I'm not sure which individuals this crane pair is, but they were photographed at the International Crane Foundation in 2007. |
In 1967, a female Whooping Crane named Tex was hatched at the San Antonio Zoo. Normal zoo protocol with birds that imprint is to leave hatchlings with their parents, but Tex had life-threatening health problems and needed to be cared for by humans.
At the time, there were only 109 Whooping Cranes left in the entire world, most in captivity. The survival of each one was important, but even more important if the species was to be pulled from the brink of extinction was ensuring that every possible individual was reproducing.
Researchers hoped against hope that Tex would figure out that she was a Whooping Crane, not a person, and the U.S. Fish and Wildlife Service transferred her to the Patuxent Center, putting some of the top crane biologists on the case. Even though they couldn’t get her to accept a crane mate, they tried artificial insemination, but without her performing the crane courtship dances with a bird she’d forged a pair bond with, she could not ovulate—she physiologically needed a mate who looked like one of the people who raised her. That’s what imprinting is: species that imprint become fixated on how the birds raising them look and move and vocalize, and that becomes their standard for what they need in a mate. The old song “I Want a Gal Just Like the Gal That Married Dear Old Dad” could have been written by an imprinted bird.
Two young college graduates, George Archibald and Ron Sauey, started the International Crane Foundation (ICF) in 1973, their goal to help all 15 of the world’s crane species, some which were on the brink of extinction. They had no real track record, but when Archibald came up with an idea for getting an imprinted crane to breed by setting himself up as Tex’s mate and artificially inseminating her with crane semen, the US Fish and Wildlife Service, at their wits’ end, decided it was worth a try and transferred her to ICF just before cranes would be getting romantic before the spring of 1976.
George set up a desk and cot alongside her enclosure and stayed with her pretty much 24-7 to establish a pair bond with her, including flapping his arms and jumping in as close an approximation of the Whooping Crane dance as a human being can muster. She took to him quickly. He recalled in an interview with Dianna Wray for a February 2020 article in Houstonia, “It was very easy, because nobody had ever paid attention to her before, since they were trying to get her to connect with one of the cranes. When I paid attention, she finally had her human.”
Although Tex bonded with Archibald, not much happened that year, but in 1977, following the same protocol, Tex laid her first egg. Tragically, it was infertile. She was 10 years old—in the prime of life.
In 1978, again dancing with George who again artificially inseminated her, Tex laid another egg. This time it was fertile, but the chick within died just before hatching. In 1979, her egg had too soft a shell and broke. Year after year they tried, and failed, to help Tex produce a chick. Finally, in 1982, when she was 15, she again laid a fertile egg.
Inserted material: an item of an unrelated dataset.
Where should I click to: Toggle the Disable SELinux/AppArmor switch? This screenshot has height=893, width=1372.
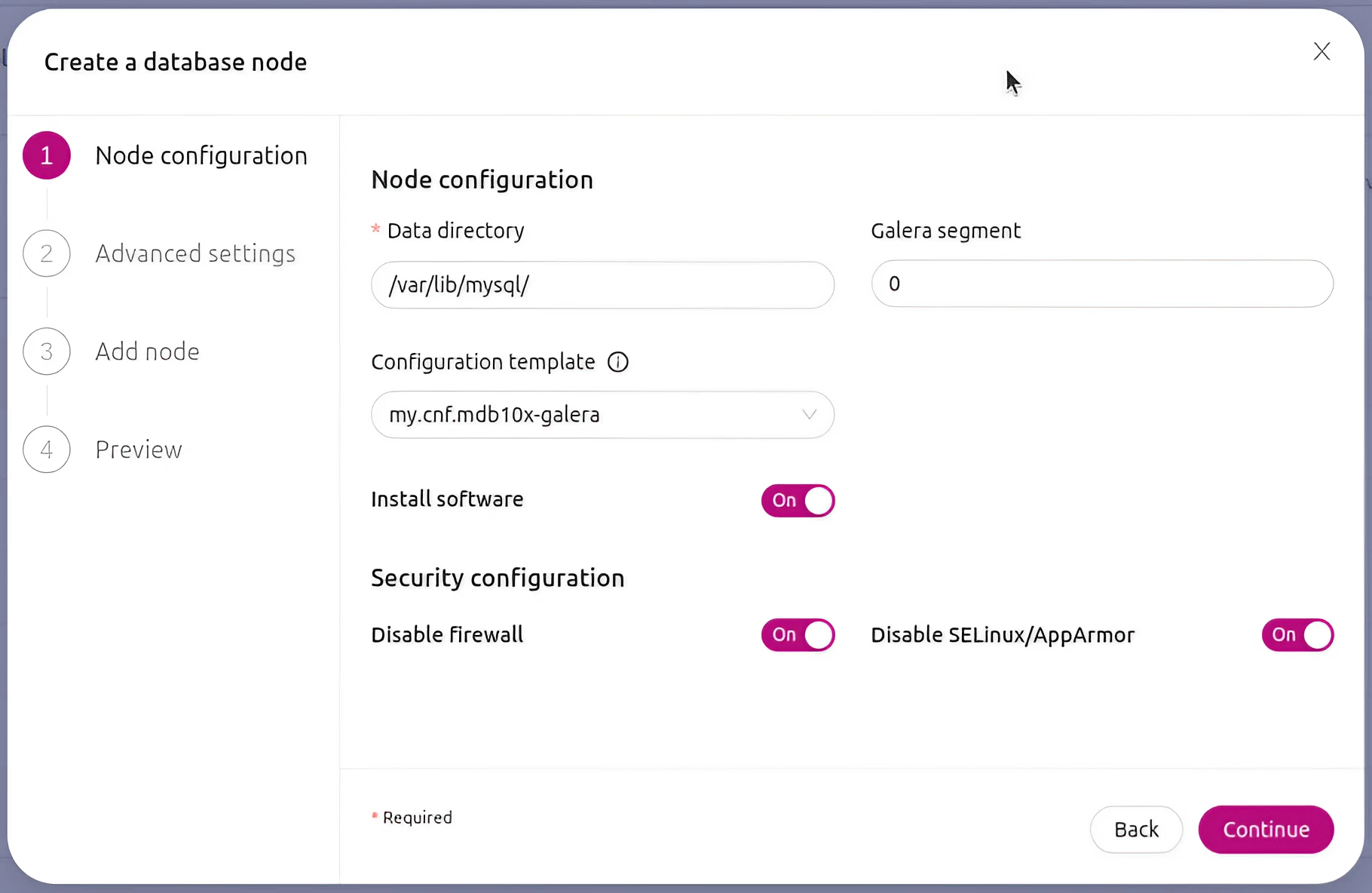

Biologists swapped her own egg with a Sandhill Crane egg and they hatched her real egg in an incubator. It had a slightly wrinkled end that had to be moistened a lot to keep from dehydrating. And when the chick hatched, with human assistance, on June 1, the chick was small and wouldn’t eat. They had to feed it via a tube down its tiny throat to get food into its crop. With that, the little guy sprung to life. ICF staff named him “Gee Whiz,” partly because of their delight that Tex had finally succeeded but mostly after George Gee at Patuxent, who had done much of the leading research on captive cranes and was the scientist who collected the crane semen used for artificially inseminating Tex.
This was such thrilling international news that George Archibald was invited to appear on The Tonight Show on June 23, when Gee Whiz was 3 weeks old. But late the night before his appearance, not long after he’d flown from Wisconsin to California, raccoons broke into the pens at ICF and killed Tex. I was close friends with Ron Sauey, co-founder of ICF, and that fall when he was invited to speak at Hawk Ridge, he stayed with Russ and me, so I got to hear first-hand just how devastated everyone was about it.
Like his mother Tex as a chick, Gee Whiz needed a lot of tender loving care. Unlike his mother, he didn’t end up all that enamored of humans and was fiercely territorial regarding his enclosure and his mate—most of the crane handlers at ICF dreaded working with him because he knew just where to bite to inflict the most pain. He had a mate, Oobleck, but fathered over his long life a total of at least 178 Whooping Cranes—far more than one female could produce—thanks to artificial insemination projects. As of 2018, 9 of Gee Whiz’s offspring were still alive in captivity and 29 in the wild, some breeding in Wisconsin.
Gee Whiz died on February 24 at the ripe old age of 38. I suspect even the crane handlers are missing him.